> About this task:
Below are some entries; state how many of their lines include the word "agent" and give no more than that number.

> Data records:

***

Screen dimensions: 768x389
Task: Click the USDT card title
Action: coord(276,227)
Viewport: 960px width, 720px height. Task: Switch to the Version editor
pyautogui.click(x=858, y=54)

***

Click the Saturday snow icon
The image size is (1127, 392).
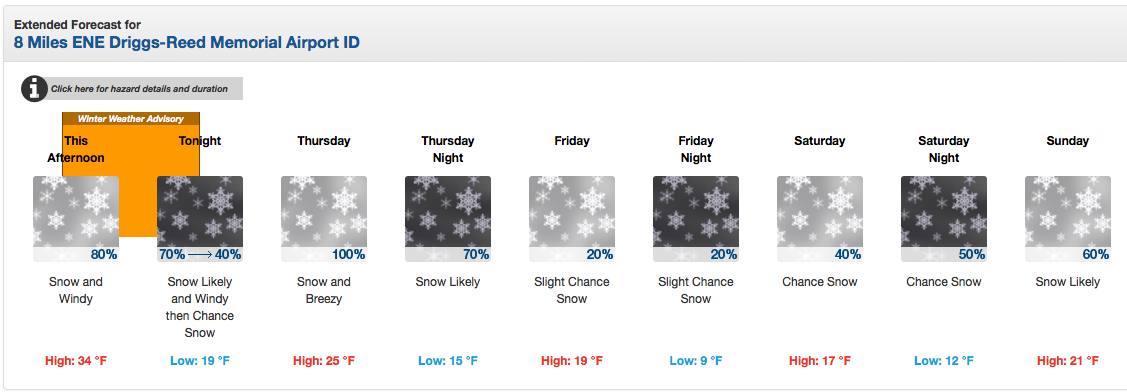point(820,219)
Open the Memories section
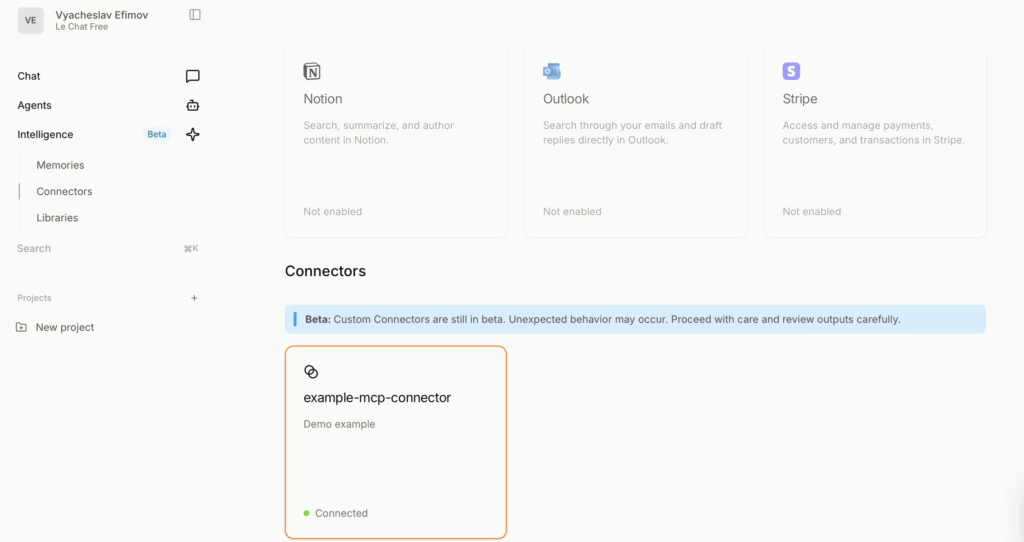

***

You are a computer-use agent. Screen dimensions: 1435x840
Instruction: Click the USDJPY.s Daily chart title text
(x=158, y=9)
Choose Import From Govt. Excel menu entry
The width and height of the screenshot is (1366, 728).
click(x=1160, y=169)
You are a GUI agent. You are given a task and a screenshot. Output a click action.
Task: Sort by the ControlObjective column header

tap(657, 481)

***

> Solution to this exercise:
2